Raymond J. Dolan
Einstein Visiting Fellow 2011–2014
Ray Dolan is Mary Kinross Professor of Neuropsychiatry and Director of the Wellcome Trust Centre for Neuroimaging, at UCL. His research addresses the neurobiology of emotion and decision making, how emotion impacts on cognition and its aberrant expression in disease. He has published over 500 peer reviewed papers is among the most cited scientist in the world in the field of Neuroscience and Behaviour. He has received numerous awards including the Alexander Von Humboldt Research Award (2004), the Minerva Foundation Golden Brain Award (2006), the International Max Planck Research Award (2007) and the Zülch Prize (2013). Between 2010 and 2014 he has been Einstein Visiting Fellow to the Berlin School of Mind and Brain. He was elected Fellow of the Academy of Medical Sciences (FMedSci) in 2000, Fellow of the Royal Society (FRS) in 2010 and an External Member of the Max Planck Society (MPS) in 2012. He recently established the first Centre for Computational Psychiatry at UCL, a joint venture with the Max Planck Society (MPS). Website
Decision-making and Uncertainty: How to sense and make sense in noisy environments
Over the four years of his fellowship Ray Dolan has made valuable contributions to the Berlin School of Mind and Brain that helped raise national and international awareness of the school. His outstanding scientific expertise has stimulated research within his own group but also with graduate students and faculty members affiliated with the Berlin School of Mind and Brain.

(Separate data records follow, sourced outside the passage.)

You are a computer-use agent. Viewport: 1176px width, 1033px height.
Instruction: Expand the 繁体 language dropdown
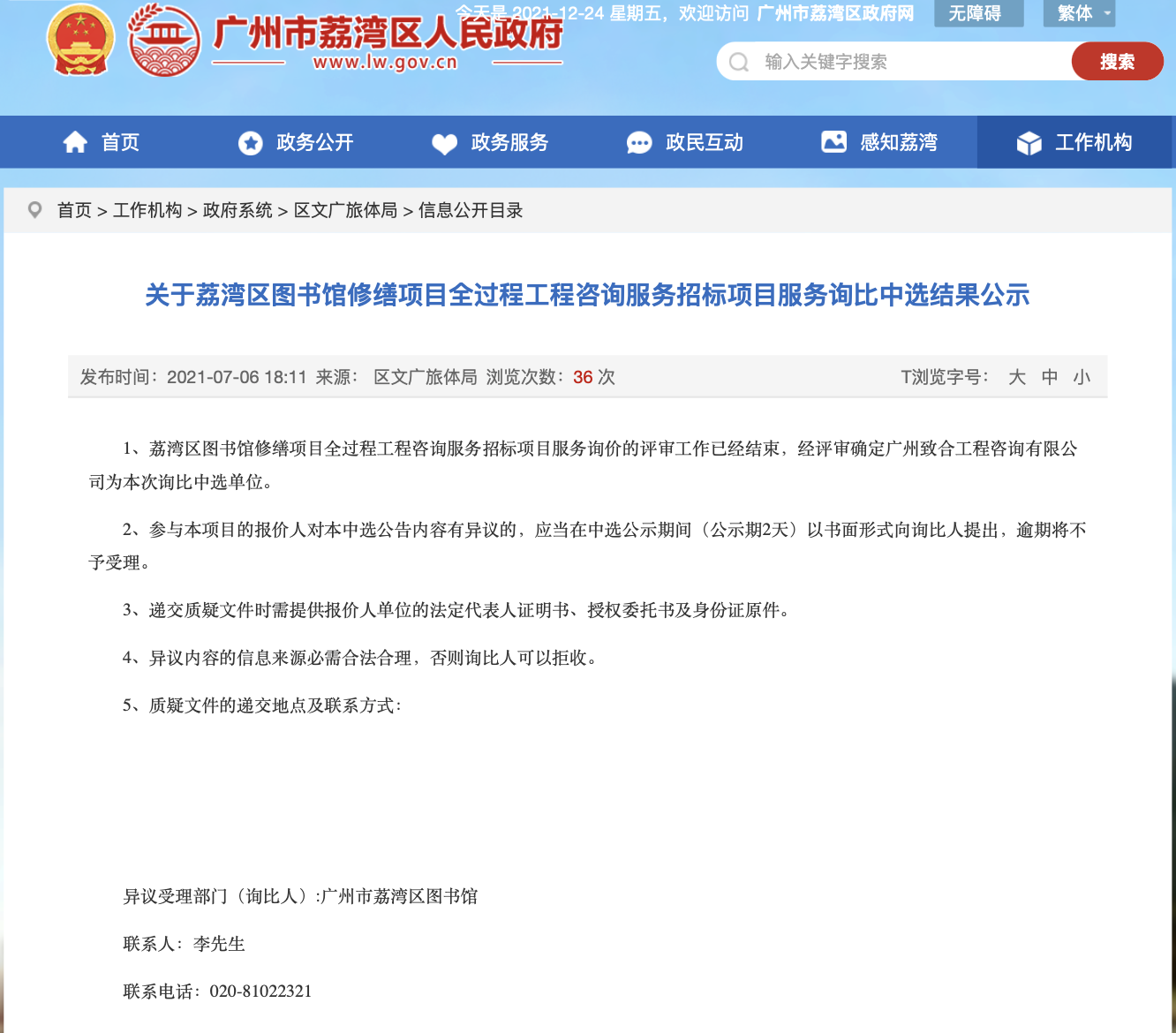click(x=1073, y=13)
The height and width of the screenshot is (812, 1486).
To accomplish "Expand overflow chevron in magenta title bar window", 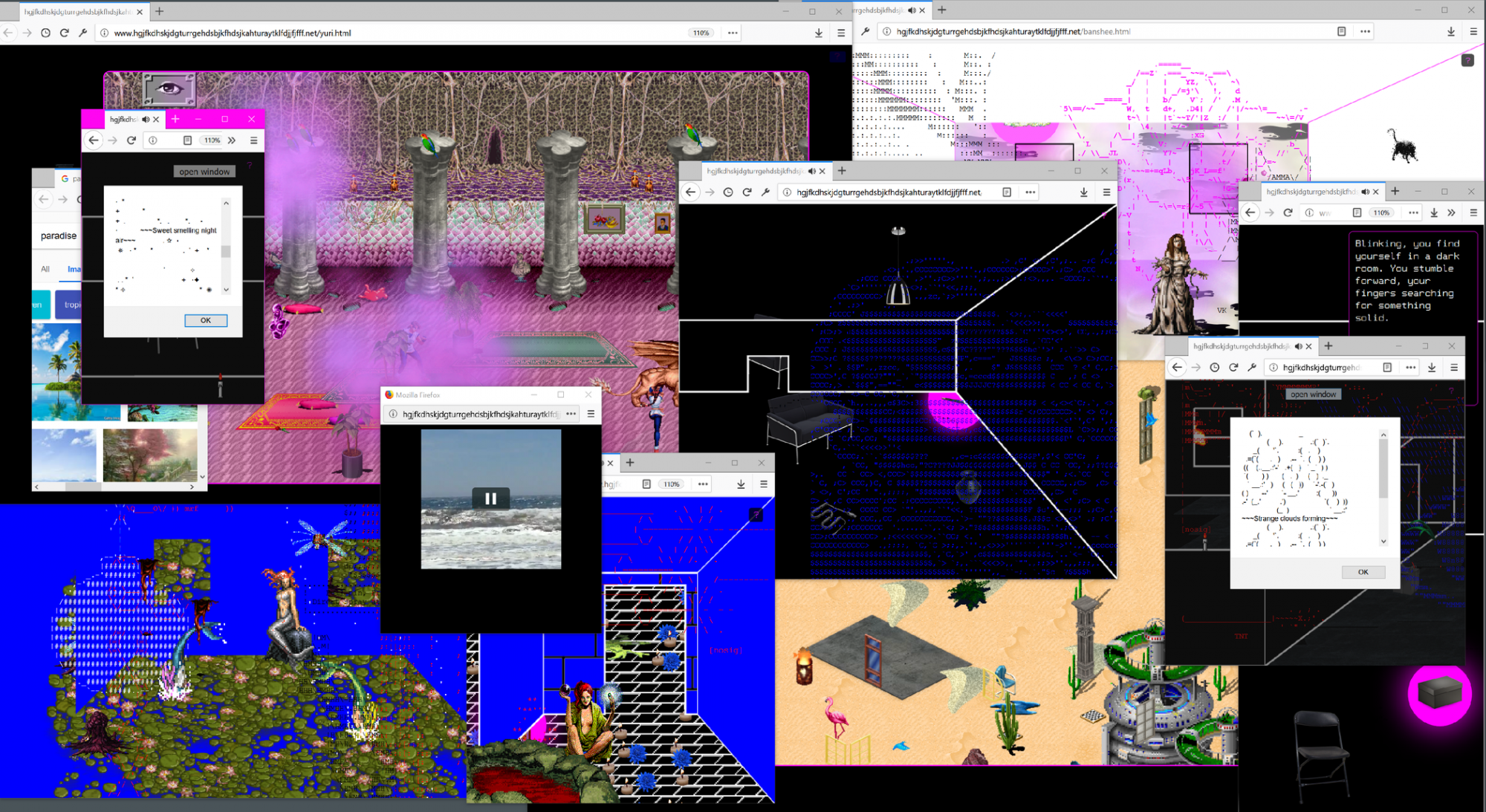I will point(232,140).
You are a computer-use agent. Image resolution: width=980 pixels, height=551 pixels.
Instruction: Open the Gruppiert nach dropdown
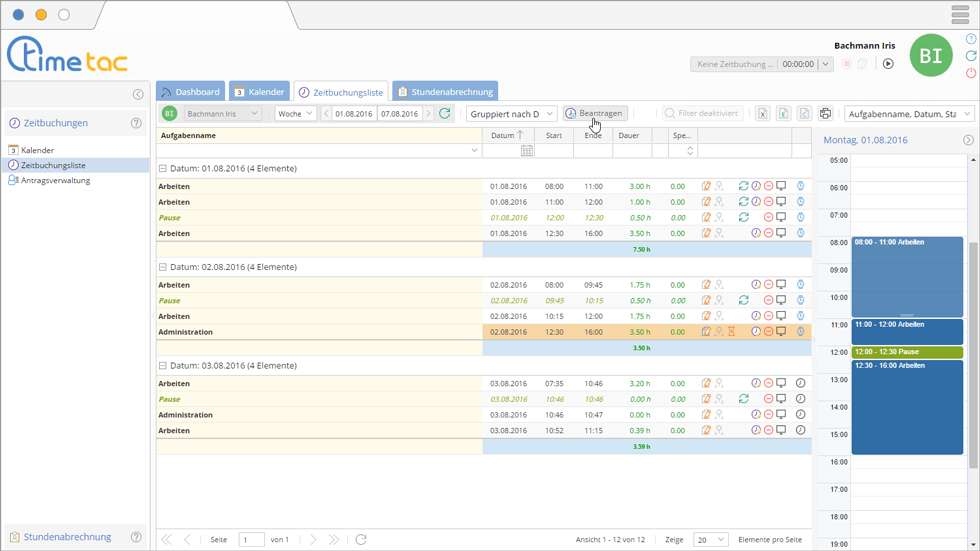coord(512,114)
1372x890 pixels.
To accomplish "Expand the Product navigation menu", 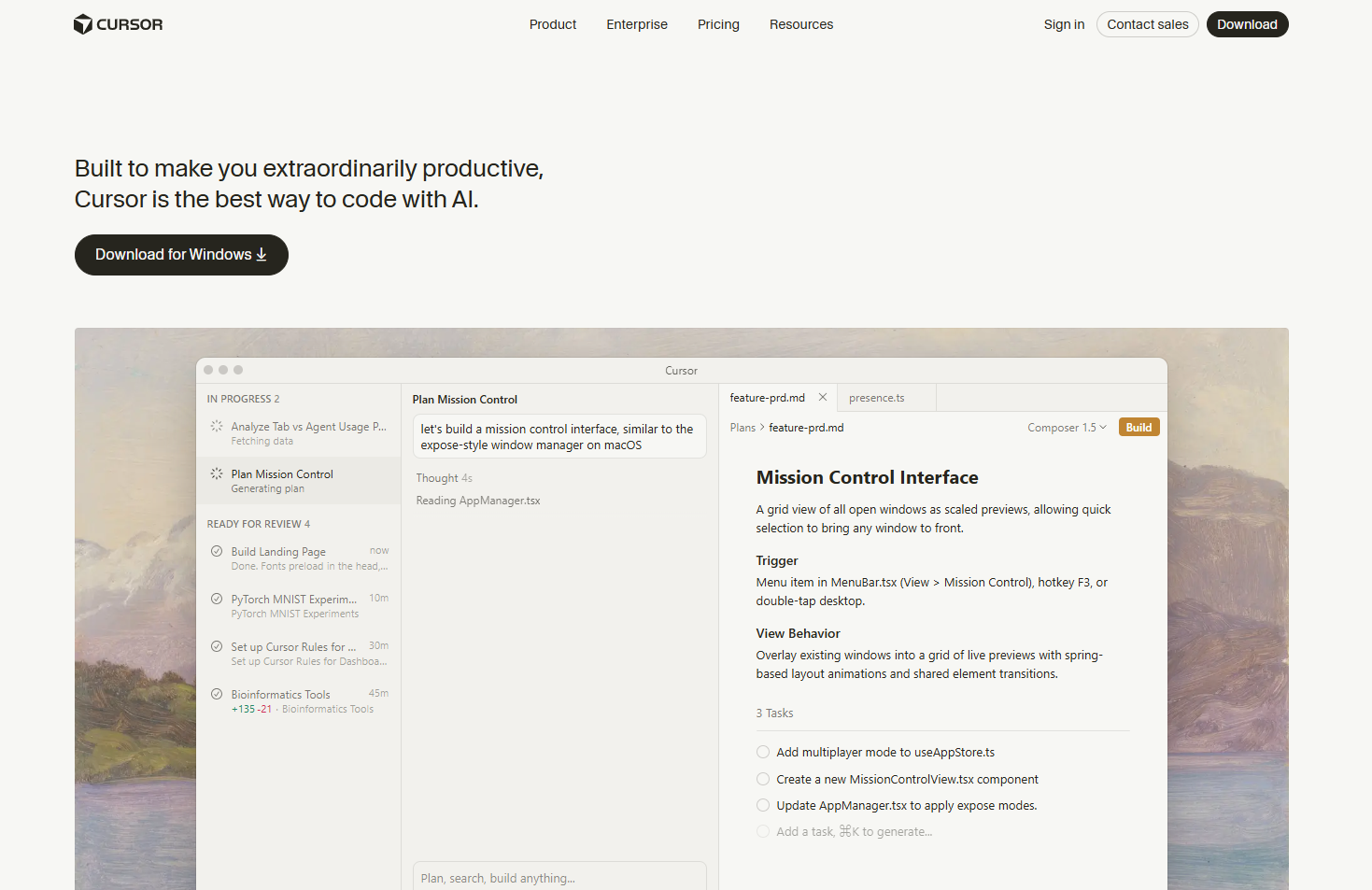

The unifying theme of the group can be subsumed under the topic Decision-making and Uncertainty: How to sense and make sense in noisy environments. Almost every decision we make, from choosing toast or cereals for breakfast to selecting a pension scheme, involves uncertainty. That is, we lack precise information on a perceptual level and behavioural outcomes are often uncertain so that it is a demanding task to estimate outcome predictions for our actions. The human mind has, however, evolved under these constraints and our decision-making apparatus is adapted to cope with uncertainty. How the brain processes such uncertain information (perceptual and social) is at the core interest of this group, using a broad approach to combine behavioural paradigms, imaging techniques and mathematical modeling.
Professor Dolan succeeded in recruiting four experienced post-doctoral fellows from diverse background that complemented each other (Arezoo Pooresmaeili, Florian Ostendorf, Ulf Toelch, Dominik Bach). The postdoctoral fellows received support from the infrastructure (management office, IT, lab and office space) that the Berlin School of Mind and Brain has to offer and additionally from two student research assistants who efficiently managed many research-related issues.